In cases of the old asylums, as they were called back then, mentally disabled people were often treated very poorly in the best of conditions, and in the worst, were subjected to torture and bizarre medical experiments. And, lest anyone think that these terrible asylum atrocities are a blemish on our history only from the 19th century, one need look no further than to the Willowbrook State School, which was located right here in my home borough of Staten Island, NY. Horrible abuses there continued into the 1970s, and the last children left the school in 1987 when it was finally closed down for good.
Usually, tales of such places being haunted come many years after these horrific events take place. But apparently some now-fired workers of a center for disabled people are blaming paranormal activity for abuses suffered by patients there.
PUEBLO, Colo. (CBS4) – At least eight people have been fired due to alleged abuse at a center for the disabled in Pueblo where staff told investigators that “paranormal activity” was to blame.
A federal investigation found numerous cases of abuse at the Pueblo Regional Center for people with severe intellectual disabilities.
A federal report indicates that several residents had words like “die” and “kill” scratched into their skin. Staffers claim the words appeared by “paranormal activity.”
Another patient was allegedly burned with a hairdryer to raise her body temperature.
The alleged abuse occurred before November 2015 and as recently as April.
The Arc of Pueblo serves as legal guardians for nine of the people who live at the center.
“It was just unbelievable that in this day and age people would treat other human beings in this way,” said Arc of Pueblo Executive Director Stephanie Garcia.
The Department of Human Services oversees the Pueblo Regional Center. It released a statement reading that it will “continue to improve staff training in a number of areas.”

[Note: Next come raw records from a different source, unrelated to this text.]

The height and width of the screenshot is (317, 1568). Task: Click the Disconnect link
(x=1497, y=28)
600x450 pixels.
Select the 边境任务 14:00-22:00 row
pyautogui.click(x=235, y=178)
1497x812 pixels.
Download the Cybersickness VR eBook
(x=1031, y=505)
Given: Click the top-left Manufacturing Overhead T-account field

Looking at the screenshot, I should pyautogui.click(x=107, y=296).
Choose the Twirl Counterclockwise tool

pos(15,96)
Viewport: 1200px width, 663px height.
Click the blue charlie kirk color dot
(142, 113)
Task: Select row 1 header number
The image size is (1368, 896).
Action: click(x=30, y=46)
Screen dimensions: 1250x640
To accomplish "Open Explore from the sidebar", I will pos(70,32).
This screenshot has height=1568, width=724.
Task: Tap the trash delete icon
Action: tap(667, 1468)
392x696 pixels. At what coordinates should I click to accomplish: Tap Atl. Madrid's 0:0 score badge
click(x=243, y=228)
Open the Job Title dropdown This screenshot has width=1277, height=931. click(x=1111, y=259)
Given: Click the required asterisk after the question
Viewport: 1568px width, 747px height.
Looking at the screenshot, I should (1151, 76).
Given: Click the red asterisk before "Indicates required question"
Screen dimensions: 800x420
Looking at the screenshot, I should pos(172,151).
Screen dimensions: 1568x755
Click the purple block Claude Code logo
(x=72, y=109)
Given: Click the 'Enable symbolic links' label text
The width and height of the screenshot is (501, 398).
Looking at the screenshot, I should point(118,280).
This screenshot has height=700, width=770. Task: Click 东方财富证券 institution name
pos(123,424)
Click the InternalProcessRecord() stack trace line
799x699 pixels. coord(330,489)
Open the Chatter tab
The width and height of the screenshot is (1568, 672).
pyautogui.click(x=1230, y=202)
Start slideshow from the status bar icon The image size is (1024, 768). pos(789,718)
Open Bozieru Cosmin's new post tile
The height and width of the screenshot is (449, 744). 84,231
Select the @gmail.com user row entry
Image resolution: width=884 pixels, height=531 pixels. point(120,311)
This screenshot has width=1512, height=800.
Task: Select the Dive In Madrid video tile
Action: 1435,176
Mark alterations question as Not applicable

We’ve done stories in the past where burglars or other criminals have blamed their behavior on ghosts or other paranormal activity (Bigfoot Hunter Claims He Was Looking for Sasquatch, Not Marijuana; Homeless Man Blames Zombies for Hotel Break-In; Man claims demons and ghosts told him to destroy hotel room), but this is a new kind of low. I can understand a single person hallucinating or being mentally ill and thinking ghosts are telling him to commit a crime. I don’t understand numerous members of a staff all lying about ghosts or demons or whatever to cover up the fact that they were willfully abusing these poor people. This whole facility needs to be investigated very closely.